Comprehensive studies at the transcriptional, proteomic and metabolic levels under
defined controlled conditions are presently lacking.
Results: Metabolic Control Analysis is being exploited in a Systems Biology
study of the eukaryotic cell. Using chemostat culture, we have measured the impact
of changes in flux (growth rate) on the transcriptome, proteome, endo- and exo-metabolomes
of the yeast Saccharomyces cerevisiae. Each functional genomic level shows clear
growth-rate-associated trends and discriminates between carbon-sufficient and
carbon-limited conditions. Genes consistently and significantly up-regulated with
increasing growth rate are frequently essential and encode evolutionarily conserved
proteins of known function that participate in many protein-protein interactions.
In contrast, more unknown, and fewer essential, genes are down-regulated with
increasing growth rate; their protein products rarely interact with one another.

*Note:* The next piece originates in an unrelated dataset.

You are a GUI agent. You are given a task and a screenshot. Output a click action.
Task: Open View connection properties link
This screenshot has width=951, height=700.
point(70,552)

A large proportion of yeast genes under positive growth-rate control share
orthologues with other eukaryotes, including humans. Significantly, transcription
of genes encoding components of the TOR complex (a major controller of eukaryotic
cell growth) is not subject to growth-rate regulation. Also, integrative studies
reveal the extent and importance of post-transcriptional control, patterns of
control of metabolic fluxes at the level of enzyme synthesis, and the relevance
of specific enzymatic reactions in the control of metabolic fluxes during cell growth.

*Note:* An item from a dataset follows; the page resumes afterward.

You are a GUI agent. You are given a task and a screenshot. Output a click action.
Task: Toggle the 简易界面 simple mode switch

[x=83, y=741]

Conclusions: This work constitutes a first comprehensive Systems Biology
study on growth-rate control in the eukaryotic cell. The results have direct
implications for advanced studies on cell growth, in vivo regulation of metabolic
fluxes for comprehensive metabolic engineering, and for the design of genome-scale
Systems Biology models of the eukaryotic cell.
Paper
Data
- Transcriptomics, proteomics and metabolomics data are available to download.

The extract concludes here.